◆ STATED EXERCISE:
Print the lines of the listing below verbatim, starting with the line containing "Given: Go to the Articles section" and ending with the line containing "The image size is (1431, 840).", both included. Omit the pictures from your output.

◆ Entries drawn from a collection:
....
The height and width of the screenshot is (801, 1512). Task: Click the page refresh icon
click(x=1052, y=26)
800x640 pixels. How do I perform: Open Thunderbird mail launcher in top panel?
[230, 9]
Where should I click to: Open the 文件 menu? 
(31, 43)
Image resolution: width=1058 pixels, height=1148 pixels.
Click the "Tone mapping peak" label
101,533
....
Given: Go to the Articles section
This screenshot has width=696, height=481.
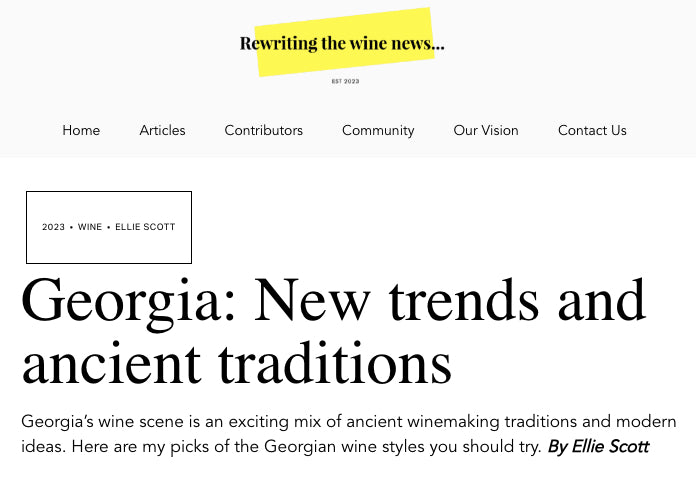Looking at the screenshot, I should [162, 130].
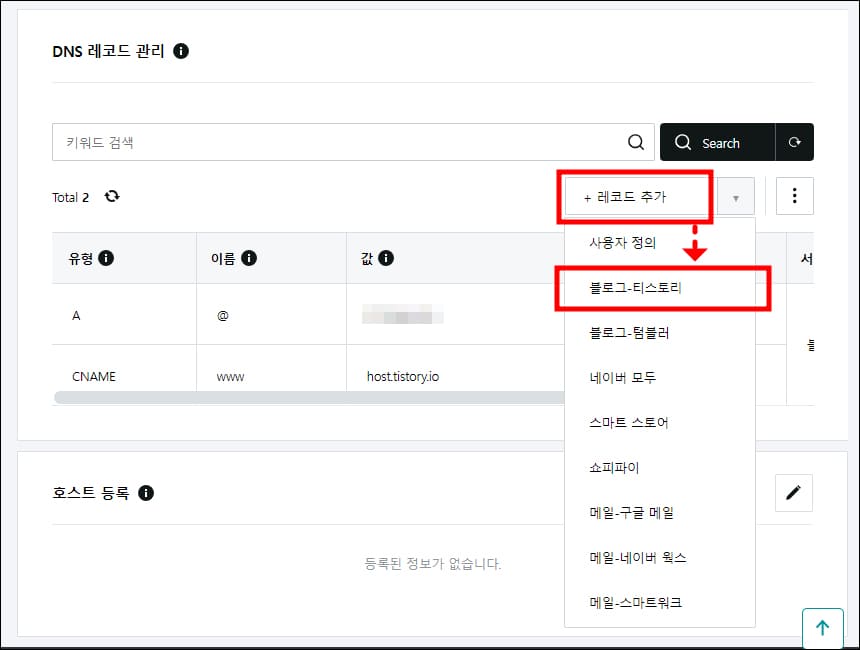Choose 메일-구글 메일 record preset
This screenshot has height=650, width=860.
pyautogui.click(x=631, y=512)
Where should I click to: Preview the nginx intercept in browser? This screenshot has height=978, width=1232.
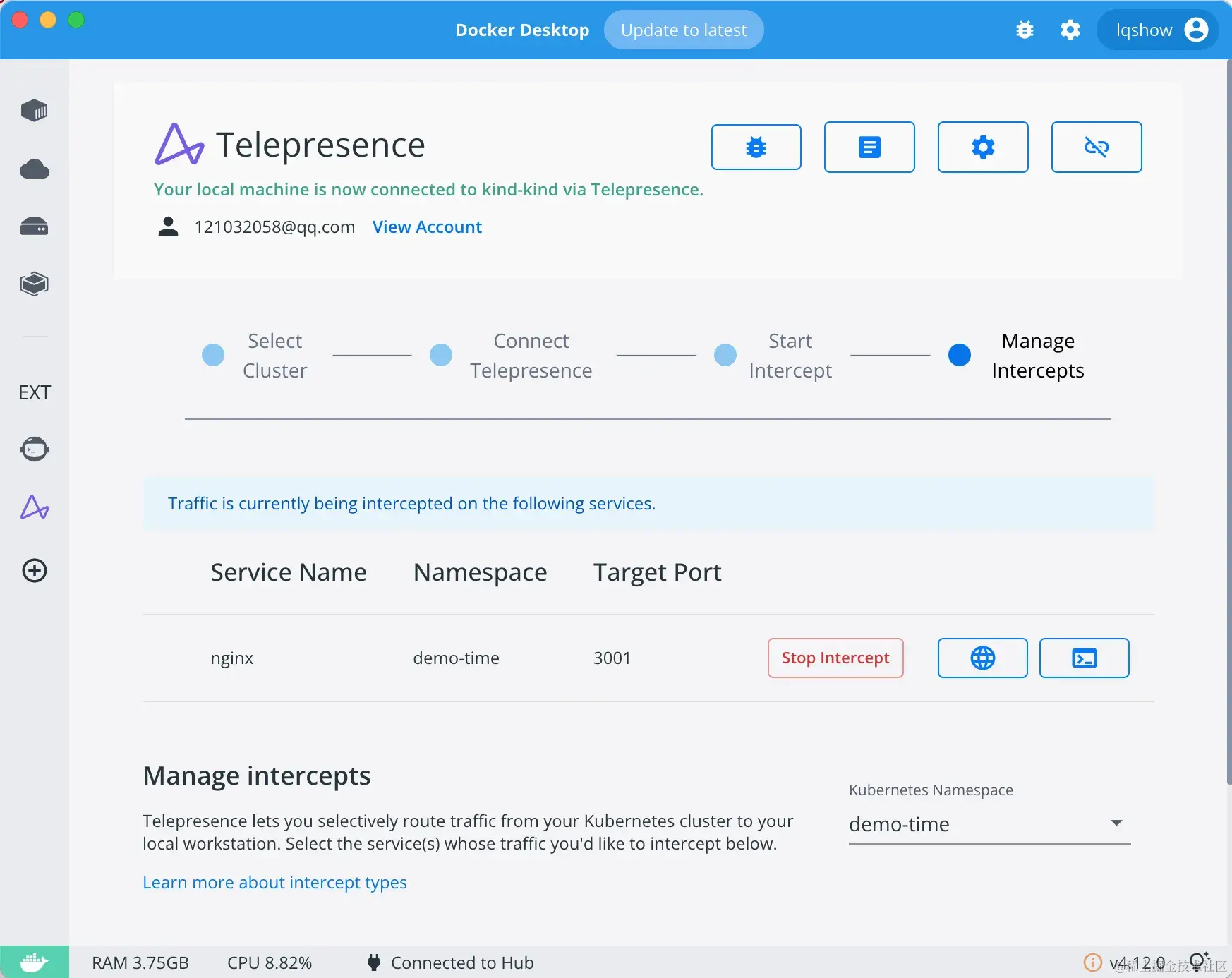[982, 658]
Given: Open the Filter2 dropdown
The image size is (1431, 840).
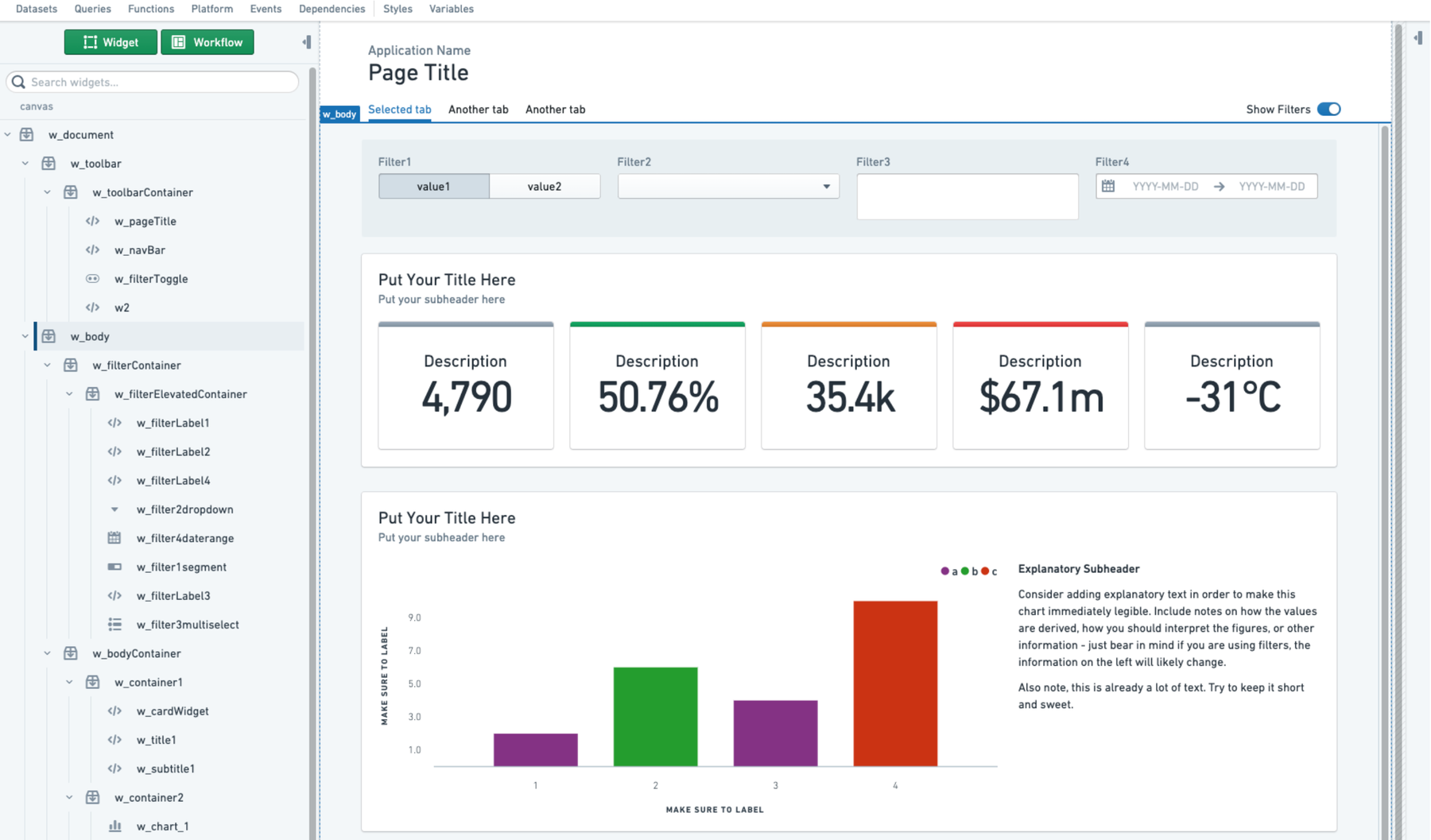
....
◆ EXERCISE ANSWER:
Given: Go to the Articles section
This screenshot has width=696, height=481.
Looking at the screenshot, I should [162, 130].
Choose 메일-구글 메일 record preset
This screenshot has height=650, width=860.
pyautogui.click(x=631, y=512)
Where should I click to: Preview the nginx intercept in browser? This screenshot has height=978, width=1232.
[982, 658]
Given: Open the Filter2 dropdown
The image size is (1431, 840).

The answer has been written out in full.